When I finally was able to sit down on the couch to relax, after cleaning the kitchen, picking up my daughter from school, making dinner, and putting them to bed, I pulled out my tablet, looking for a new message.
3 new messages.
I opened the first, which was an email from XXX, telling me he missed me and would be home that night, and asking if I could pick him up at about one in the morning. I quickly replied that Yes, I would pick him up, but that I would accept payment by the end of the week...
On that happy note, I moved on to the next message.
The second was just a junk letter, an advertisement from some company. Something about the newest alternate reality glasses. I sent it to the junk box, not needing another reality, as I liked the one I had just fine.
But the third was the one I was looking for, a message from the publisher I had sent my book to a few months before.
October 5, 2032
I found the manuscript interesting, but not very good. There were parts that were creative and a few that were good, but those that were creative weren’t very good, and those that were good weren’t very creative.You wrote this for children, yet no children I know would enjoy this. I wouldn’t be able to sell ten copies. No thanks.
Ouch. I had received rejections before, but this was the rudest yet. Feeling a little defeated, I lean back in my chair. I just want to go to sleep, but I have to stay up until I get XXX home. I figure I might at least sleep, but when I close my eyes I feel restless. Something prompts me to my feet, up the stairs, and to my window. My eyes feel wet, but I don’t wipe at them. I stare out into the loud silence of the night.
When a tear splashes on the windowsill I don’t wait to let more join it. I just climb out the window.
A few days before my 35th birthday, I woke up to find snow coating the ground in a thick, white carpet. The light that filtered in through the window was brighter than usual, being reflected off of the millions of tiny gemstones. I stretched and bent, yawning. XXX lay beside me, snoring, as usual.
I headed downstairs to make breakfast, looking forward to pancakes and sausages, although I knew I’d have to make them myself. I stopped in the bathroom first to run a brush through the rat’s nest on my head, as well as to check the weather.

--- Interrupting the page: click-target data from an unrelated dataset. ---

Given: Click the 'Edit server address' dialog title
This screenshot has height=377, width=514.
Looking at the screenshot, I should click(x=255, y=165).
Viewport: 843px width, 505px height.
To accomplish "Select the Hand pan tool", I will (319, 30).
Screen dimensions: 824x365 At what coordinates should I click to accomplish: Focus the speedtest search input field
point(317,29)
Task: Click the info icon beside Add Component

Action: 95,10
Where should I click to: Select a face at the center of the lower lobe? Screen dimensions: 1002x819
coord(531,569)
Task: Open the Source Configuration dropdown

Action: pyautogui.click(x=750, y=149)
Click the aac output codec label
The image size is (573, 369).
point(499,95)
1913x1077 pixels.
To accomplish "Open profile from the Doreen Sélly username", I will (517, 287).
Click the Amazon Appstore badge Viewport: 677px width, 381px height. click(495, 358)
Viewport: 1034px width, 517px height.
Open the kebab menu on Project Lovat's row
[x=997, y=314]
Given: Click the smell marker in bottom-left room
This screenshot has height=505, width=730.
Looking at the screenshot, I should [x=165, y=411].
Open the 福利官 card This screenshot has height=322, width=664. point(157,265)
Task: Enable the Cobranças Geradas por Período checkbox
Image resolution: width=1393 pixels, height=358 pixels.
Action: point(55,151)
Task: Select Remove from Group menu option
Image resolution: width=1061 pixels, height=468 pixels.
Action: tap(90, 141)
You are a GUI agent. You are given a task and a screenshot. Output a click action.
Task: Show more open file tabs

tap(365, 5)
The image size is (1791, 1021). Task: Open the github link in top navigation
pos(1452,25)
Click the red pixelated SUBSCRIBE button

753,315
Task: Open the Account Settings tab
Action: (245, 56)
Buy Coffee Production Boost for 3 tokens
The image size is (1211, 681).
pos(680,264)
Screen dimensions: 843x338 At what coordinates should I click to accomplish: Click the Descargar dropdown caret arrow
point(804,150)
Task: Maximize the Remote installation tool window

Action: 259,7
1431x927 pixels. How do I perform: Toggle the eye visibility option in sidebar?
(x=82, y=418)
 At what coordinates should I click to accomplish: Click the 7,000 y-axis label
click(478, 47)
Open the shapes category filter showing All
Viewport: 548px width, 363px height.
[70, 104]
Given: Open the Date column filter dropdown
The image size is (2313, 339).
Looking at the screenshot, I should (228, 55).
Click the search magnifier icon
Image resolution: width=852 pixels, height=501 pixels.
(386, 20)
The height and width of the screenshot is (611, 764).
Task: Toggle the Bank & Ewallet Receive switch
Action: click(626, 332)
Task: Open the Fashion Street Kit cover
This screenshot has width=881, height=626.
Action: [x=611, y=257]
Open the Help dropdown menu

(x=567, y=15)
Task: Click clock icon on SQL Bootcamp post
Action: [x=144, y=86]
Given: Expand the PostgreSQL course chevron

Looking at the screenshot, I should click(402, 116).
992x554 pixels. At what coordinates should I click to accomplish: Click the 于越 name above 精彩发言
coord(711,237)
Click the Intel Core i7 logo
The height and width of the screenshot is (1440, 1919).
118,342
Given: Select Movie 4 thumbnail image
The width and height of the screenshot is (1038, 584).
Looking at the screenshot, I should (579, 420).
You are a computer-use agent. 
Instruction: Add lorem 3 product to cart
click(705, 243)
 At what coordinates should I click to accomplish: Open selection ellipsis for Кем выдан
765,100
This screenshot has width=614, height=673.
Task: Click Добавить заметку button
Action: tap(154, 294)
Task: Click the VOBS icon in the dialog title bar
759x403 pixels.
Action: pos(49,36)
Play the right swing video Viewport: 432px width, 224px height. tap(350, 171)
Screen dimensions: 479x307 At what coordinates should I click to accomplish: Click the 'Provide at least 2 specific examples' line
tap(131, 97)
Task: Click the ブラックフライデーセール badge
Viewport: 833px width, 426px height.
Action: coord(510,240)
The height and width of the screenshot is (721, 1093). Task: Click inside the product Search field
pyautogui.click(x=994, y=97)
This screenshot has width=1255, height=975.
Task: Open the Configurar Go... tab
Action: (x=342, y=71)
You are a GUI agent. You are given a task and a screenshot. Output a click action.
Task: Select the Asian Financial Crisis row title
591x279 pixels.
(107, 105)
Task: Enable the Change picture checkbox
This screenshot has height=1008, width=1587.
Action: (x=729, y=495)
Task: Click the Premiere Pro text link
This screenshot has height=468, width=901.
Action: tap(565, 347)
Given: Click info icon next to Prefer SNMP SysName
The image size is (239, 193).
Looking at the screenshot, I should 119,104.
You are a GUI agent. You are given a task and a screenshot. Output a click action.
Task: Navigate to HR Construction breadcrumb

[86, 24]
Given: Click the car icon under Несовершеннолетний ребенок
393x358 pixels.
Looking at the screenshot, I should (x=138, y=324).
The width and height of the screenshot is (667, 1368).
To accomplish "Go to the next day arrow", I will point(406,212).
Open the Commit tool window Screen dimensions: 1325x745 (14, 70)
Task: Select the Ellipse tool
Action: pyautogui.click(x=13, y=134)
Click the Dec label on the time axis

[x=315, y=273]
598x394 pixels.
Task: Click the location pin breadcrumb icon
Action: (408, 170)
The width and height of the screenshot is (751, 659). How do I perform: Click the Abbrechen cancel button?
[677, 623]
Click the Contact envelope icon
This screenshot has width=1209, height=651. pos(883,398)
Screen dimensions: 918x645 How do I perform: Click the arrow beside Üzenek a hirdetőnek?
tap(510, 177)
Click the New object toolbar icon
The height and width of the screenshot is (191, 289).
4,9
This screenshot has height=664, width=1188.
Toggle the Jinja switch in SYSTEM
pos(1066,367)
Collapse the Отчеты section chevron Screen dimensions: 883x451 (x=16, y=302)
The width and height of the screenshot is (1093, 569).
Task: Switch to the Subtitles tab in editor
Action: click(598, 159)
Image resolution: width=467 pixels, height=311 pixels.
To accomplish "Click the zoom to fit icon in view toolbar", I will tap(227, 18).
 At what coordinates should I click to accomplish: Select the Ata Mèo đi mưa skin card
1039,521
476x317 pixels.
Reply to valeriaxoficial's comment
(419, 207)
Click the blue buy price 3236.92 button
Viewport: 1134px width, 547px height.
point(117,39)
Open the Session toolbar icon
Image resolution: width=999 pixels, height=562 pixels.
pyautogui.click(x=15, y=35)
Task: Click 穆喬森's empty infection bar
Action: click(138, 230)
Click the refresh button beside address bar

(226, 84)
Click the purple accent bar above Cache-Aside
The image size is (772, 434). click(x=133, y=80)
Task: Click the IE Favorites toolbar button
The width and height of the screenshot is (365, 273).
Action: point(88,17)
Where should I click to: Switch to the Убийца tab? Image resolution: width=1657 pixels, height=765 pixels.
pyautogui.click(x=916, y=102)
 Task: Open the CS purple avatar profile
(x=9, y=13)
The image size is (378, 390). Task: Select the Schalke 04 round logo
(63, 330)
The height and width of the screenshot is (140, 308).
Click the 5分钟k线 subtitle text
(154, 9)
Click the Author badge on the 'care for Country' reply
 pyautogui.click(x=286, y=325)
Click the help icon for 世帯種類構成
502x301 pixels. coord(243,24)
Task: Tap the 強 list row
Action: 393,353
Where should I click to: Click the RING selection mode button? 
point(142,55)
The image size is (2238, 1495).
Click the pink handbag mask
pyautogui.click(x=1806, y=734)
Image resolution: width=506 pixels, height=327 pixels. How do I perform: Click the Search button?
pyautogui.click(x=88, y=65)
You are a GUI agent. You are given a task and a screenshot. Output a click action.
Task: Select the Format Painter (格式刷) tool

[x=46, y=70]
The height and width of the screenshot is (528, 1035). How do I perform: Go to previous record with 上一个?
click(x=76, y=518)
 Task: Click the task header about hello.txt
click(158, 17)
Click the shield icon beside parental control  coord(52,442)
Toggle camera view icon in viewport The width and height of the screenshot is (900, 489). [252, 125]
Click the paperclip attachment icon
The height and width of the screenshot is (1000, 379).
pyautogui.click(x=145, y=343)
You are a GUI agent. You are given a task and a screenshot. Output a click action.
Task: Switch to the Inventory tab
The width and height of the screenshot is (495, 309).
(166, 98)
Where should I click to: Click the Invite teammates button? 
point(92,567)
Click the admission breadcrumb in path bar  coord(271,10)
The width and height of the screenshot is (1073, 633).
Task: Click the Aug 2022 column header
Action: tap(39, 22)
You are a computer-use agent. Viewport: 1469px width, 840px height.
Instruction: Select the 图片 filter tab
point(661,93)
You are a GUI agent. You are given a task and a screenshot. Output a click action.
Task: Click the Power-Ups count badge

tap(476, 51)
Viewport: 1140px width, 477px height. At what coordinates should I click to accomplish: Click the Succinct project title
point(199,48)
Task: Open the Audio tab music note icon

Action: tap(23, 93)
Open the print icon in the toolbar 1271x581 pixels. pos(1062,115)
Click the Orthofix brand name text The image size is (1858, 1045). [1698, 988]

One new message, appeared in the top left of the mirror. I tapped it once, then expanded the small message that appeared. I only got past the first sentence before I stopped, not caring what the rest said. I was in!
January 23, 2034
We liked your book, and are willing to offer a $XXXX advance. We would like you to change a few things, but we will get back to you on what that is at some point in the near future.